▶ **文本节选**
....................
邱天花了四五万,打点村干部和镇上的执法局,以本地村民之名往上递交了《田独镇私宅建设申报表》,村小组签字同意了,居委会也同意了,但到了规划建设部门,手续就卡住了,再也没办下来,钱也没退。
怎么也等不来下文,倒是地皮开始飙升了,6年间地价涨了50倍。三亚出现了“地王”,一块既不滨海也不在市中心的地皮,拍出了2.25万每平米的价格,与首都北京同一量级。
2009年底,邱家的房子自顾自地开工了。
也是在这年底12月31日,国务院作出正式批复,要把海南岛建设成为“国际旅游岛”。十天后,“凤凰岛”公寓开盘,700套房子当日售罄,均价7万元每平方米。比起高房价,炒房客们更担心,拿着钱都卖不到三亚的房子。
拆无赦
2010年,山营村的楼房飙着劲儿地生长。5月,邱天家的楼眼看着长到了四楼,里面一栋山东人盖的楼已经快要十层封顶了。
到了下半年,三亚市整治盖楼的风声日紧,保密工作异常严实,市里的铁锤行动,完全抛开了村一级乡镇。
村干部没有向村民透风的可能性,只需要配合工作小组的调查,举报哪些是外地人的房子。至于不情愿配合工作的村干部,会由纪检部门监督。
11月18日,邱天听说了隔壁乌石村的事。综合执法部门下了狠心,一次性出动了20台刨机,拆迁队前后进村四次,将外地人的房子全歼,如今,整个村子活像个巨型坟场,东一堆西一堆的。
邱天想保住自己的房子。这栋五层半的楼房是老家亲戚集资了两百多万盖的,差不多穷尽半生了。
他找三亚市综合执法局,无人理睬。又找到镇上的派出所,问,这房子别拆,罚款,或者给村子当学校行不行?不行。
一点辙都没有了。
....................
▶ **所给材料**
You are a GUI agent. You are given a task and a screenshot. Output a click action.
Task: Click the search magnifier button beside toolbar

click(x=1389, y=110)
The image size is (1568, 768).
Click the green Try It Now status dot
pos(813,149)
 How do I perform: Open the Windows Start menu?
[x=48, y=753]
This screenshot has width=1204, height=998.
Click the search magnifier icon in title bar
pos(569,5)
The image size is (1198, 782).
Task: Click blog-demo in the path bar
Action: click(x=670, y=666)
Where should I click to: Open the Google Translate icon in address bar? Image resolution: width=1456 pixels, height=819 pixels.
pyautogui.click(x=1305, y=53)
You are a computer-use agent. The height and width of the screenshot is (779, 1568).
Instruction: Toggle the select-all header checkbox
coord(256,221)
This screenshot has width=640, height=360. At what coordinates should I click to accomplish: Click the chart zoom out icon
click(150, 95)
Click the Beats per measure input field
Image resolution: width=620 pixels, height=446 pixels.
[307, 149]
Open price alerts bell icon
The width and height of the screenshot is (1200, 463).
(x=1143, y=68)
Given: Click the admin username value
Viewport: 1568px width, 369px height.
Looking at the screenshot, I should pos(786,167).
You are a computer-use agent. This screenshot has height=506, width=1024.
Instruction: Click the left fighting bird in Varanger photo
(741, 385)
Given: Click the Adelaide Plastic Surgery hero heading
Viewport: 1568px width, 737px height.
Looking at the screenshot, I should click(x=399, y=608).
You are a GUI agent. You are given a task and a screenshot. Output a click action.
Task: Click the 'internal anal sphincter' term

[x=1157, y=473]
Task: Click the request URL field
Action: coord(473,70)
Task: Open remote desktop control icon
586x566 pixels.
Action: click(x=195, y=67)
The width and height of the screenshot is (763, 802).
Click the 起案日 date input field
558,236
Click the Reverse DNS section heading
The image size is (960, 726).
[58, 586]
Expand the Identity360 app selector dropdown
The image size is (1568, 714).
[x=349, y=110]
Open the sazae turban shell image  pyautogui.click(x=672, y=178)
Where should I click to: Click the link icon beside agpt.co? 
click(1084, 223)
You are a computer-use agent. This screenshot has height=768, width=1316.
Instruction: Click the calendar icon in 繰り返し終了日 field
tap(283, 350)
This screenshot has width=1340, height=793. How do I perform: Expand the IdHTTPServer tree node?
....................
▶ **任务说明 1**
能否把记录中从开头起、一直到含有“Action: coord(473,70)”的那一行为止（首尾两行都算在内）的各行列成一个 JSON 字符串列表？每行对应一个字符串，空行不计。
▶ **任务说明 2**
能接着这篇讲邱天在三亚盖楼遭遇的文章，从最后一句之后往下续写吗？

▶ **作答内容 1**
[
  "You are a GUI agent. You are given a task and a screenshot. Output a click action.",
  "Task: Click the search magnifier button beside toolbar",
  "click(x=1389, y=110)",
  "The image size is (1568, 768).",
  "Click the green Try It Now status dot",
  "pos(813,149)",
  " How do I perform: Open the Windows Start menu?",
  "[x=48, y=753]",
  "This screenshot has width=1204, height=998.",
  "Click the search magnifier icon in title bar",
  "pos(569,5)",
  "The image size is (1198, 782).",
  "Task: Click blog-demo in the path bar",
  "Action: click(x=670, y=666)",
  "Where should I click to: Open the Google Translate icon in address bar? Image resolution: width=1456 pixels, height=819 pixels.",
  "pyautogui.click(x=1305, y=53)",
  "You are a computer-use agent. The height and width of the screenshot is (779, 1568).",
  "Instruction: Toggle the select-all header checkbox",
  "coord(256,221)",
  "This screenshot has width=640, height=360. At what coordinates should I click to accomplish: Click the chart zoom out icon",
  "click(150, 95)",
  "Click the Beats per measure input field",
  "Image resolution: width=620 pixels, height=446 pixels.",
  "[307, 149]",
  "Open price alerts bell icon",
  "The width and height of the screenshot is (1200, 463).",
  "(x=1143, y=68)",
  "Given: Click the admin username value",
  "Viewport: 1568px width, 369px height.",
  "Looking at the screenshot, I should pos(786,167).",
  "You are a computer-use agent. This screenshot has height=506, width=1024.",
  "Instruction: Click the left fighting bird in Varanger photo",
  "(741, 385)",
  "Given: Click the Adelaide Plastic Surgery hero heading",
  "Viewport: 1568px width, 737px height.",
  "Looking at the screenshot, I should click(x=399, y=608).",
  "You are a GUI agent. You are given a task and a screenshot. Output a click action.",
  "Task: Click the 'internal anal sphincter' term",
  "[x=1157, y=473]",
  "Task: Click the request URL field",
  "Action: coord(473,70)"
]

▶ **作答内容 2**
11月21日下午,有人在房子前张贴《三亚市综合执法局行政处罚告知书》,上书“你有权进行陈述、申辩和要求举行听证,并请接到本告知书之日起三日内到本局提出需要陈述、申辩的事实、理由和根据……逾期视为放弃听证权利”。
21日贴的榜,落款却是“二一年十一月八日”。
结局很快降临:邱天门前那个神秘的黄色数字被刷成红色,旁边写上了一个大大的“拆”字。那个晚上邱天怎么也睡不着。
谁都没来得及申请听证,去了也没人理。
11月24日,天刚蒙蒙亮的时候,城管和警察们就进了村子。这段时间常常连轴转,没休息好,于是有人边干活边嚼槟榔提神,嘴唇一片猩红。
邱天家的房子,被树为“典型”之一,几铲子刨掉了。
好多家具被铲车砸烂,埋在屋子里。拆迁现场周围,村里人和外来的拾荒者推着小车候着,盖房子的刚把冰箱抢救出来,扭头去搬电视,冰箱就被运走了,再也不见踪影。外人甚至搬走了邱天家里没来得及安装的便池。
房子一拆就是3天,有时干到下午,协警累了,就找个阴凉地,围成一圈开始打牌,把人民币也摆在台面上。
拆违进展顺利,唯一麻烦的是,小产权房生生不息,越拆越多。稍一放松警惕,它就开枝散叶。比如海棠湾区域,未来的“一号工程”,去年拆了19栋楼,面积3900平方米,可当年又前赴后继盖了1068栋违章建筑,面积达24.6万平方米。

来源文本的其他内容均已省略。